##### INPUT MATERIAL

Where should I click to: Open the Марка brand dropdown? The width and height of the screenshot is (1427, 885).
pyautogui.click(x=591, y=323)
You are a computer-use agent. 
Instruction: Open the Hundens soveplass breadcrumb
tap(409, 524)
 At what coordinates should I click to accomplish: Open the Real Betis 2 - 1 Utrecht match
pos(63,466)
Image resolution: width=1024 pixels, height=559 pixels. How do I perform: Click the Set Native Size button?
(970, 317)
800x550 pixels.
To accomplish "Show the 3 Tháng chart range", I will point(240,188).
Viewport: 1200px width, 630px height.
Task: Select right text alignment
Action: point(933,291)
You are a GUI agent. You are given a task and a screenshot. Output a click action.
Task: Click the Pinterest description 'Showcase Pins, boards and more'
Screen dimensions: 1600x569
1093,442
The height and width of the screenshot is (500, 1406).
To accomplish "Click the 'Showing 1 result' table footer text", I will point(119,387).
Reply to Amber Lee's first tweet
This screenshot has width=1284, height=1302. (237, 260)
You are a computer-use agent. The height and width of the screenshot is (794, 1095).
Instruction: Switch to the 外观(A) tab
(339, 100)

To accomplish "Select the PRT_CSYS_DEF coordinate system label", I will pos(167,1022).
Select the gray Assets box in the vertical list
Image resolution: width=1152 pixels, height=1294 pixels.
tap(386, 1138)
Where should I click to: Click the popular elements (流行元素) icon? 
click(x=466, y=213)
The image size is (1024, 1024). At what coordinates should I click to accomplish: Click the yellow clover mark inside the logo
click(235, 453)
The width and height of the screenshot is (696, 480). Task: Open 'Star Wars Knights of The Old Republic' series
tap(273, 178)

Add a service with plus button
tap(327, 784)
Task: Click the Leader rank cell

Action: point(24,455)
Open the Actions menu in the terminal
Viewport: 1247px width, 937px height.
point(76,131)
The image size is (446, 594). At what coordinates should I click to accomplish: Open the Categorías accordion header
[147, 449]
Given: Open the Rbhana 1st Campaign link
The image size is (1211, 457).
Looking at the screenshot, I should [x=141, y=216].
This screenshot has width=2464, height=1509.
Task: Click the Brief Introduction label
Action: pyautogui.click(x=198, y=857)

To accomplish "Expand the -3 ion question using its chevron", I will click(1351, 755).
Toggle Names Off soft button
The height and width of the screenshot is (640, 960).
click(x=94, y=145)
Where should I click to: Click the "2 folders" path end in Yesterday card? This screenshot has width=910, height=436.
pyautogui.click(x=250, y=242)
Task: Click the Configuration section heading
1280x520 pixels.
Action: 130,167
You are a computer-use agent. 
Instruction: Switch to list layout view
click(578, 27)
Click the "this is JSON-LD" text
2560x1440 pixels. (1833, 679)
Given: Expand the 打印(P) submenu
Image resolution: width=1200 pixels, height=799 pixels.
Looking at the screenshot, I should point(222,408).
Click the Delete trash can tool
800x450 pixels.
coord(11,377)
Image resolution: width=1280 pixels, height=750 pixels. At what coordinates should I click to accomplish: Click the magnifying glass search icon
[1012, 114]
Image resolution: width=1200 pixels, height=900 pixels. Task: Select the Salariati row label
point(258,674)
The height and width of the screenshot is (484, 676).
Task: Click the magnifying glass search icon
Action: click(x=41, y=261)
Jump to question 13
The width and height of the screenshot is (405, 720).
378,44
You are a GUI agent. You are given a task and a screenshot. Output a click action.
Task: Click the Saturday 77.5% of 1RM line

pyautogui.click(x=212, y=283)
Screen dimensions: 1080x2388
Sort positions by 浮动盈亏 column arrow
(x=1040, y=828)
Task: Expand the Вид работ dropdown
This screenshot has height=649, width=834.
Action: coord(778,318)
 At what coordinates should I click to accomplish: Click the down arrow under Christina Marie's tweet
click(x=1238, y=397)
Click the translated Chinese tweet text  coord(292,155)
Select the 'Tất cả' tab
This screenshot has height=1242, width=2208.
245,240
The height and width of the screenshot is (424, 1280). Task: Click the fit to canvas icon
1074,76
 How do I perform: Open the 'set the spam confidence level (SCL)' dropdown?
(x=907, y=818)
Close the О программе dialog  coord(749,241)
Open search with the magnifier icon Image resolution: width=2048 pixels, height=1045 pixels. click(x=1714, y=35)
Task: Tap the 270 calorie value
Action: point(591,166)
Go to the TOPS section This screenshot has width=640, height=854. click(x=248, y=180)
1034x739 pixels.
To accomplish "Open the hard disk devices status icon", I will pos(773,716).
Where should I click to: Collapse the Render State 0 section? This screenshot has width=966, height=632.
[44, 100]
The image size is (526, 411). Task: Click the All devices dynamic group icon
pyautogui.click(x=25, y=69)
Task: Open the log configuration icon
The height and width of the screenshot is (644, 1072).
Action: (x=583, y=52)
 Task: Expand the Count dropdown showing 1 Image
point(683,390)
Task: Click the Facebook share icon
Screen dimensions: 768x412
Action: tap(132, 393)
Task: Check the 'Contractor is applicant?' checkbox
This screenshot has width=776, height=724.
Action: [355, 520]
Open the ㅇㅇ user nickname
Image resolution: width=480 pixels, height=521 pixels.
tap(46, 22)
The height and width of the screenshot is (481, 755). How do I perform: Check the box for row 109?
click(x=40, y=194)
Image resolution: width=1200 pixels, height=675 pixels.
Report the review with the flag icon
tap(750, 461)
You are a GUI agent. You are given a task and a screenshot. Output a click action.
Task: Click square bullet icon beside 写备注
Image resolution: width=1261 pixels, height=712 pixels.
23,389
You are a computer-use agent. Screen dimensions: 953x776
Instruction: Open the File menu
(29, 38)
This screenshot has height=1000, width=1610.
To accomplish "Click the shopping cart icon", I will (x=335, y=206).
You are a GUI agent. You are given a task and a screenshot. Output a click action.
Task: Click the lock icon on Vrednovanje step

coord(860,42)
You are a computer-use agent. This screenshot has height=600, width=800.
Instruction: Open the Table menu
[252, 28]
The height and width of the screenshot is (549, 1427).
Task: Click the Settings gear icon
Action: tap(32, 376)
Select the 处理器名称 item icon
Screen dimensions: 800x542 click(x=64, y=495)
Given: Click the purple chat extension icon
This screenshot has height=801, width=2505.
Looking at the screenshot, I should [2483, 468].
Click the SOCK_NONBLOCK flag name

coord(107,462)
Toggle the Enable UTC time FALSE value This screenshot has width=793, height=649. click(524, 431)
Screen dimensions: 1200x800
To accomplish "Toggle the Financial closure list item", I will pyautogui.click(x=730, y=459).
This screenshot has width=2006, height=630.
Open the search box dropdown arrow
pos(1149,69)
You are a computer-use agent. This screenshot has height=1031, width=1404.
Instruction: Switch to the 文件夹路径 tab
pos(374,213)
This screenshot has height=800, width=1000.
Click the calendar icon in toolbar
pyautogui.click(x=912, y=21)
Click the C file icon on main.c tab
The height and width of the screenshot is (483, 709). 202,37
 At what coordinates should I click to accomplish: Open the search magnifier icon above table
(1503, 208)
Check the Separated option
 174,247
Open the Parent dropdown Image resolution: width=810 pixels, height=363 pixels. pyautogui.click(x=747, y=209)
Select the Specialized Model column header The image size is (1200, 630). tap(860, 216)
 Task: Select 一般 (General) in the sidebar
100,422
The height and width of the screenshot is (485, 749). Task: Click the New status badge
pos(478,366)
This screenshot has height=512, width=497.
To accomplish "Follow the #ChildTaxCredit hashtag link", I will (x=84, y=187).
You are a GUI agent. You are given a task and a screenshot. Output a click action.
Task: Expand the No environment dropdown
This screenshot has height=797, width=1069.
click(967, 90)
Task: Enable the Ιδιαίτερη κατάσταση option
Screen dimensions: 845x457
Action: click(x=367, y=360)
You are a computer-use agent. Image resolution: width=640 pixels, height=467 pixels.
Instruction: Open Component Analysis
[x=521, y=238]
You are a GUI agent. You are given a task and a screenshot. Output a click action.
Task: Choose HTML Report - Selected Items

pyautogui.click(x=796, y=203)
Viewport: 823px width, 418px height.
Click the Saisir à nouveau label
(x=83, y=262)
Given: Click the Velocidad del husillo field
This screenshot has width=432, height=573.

##########

INSTRUCTIONS TO FOLLOW
Which lines run from the one holding "Instruction: Open Component Analysis" through the end of the data? Write them out exactly, ends included, and add nothing.

RESULT OF THE TASK
Instruction: Open Component Analysis
[x=521, y=238]
You are a GUI agent. You are given a task and a screenshot. Output a click action.
Task: Choose HTML Report - Selected Items

pyautogui.click(x=796, y=203)
Viewport: 823px width, 418px height.
Click the Saisir à nouveau label
(x=83, y=262)
Given: Click the Velocidad del husillo field
This screenshot has width=432, height=573.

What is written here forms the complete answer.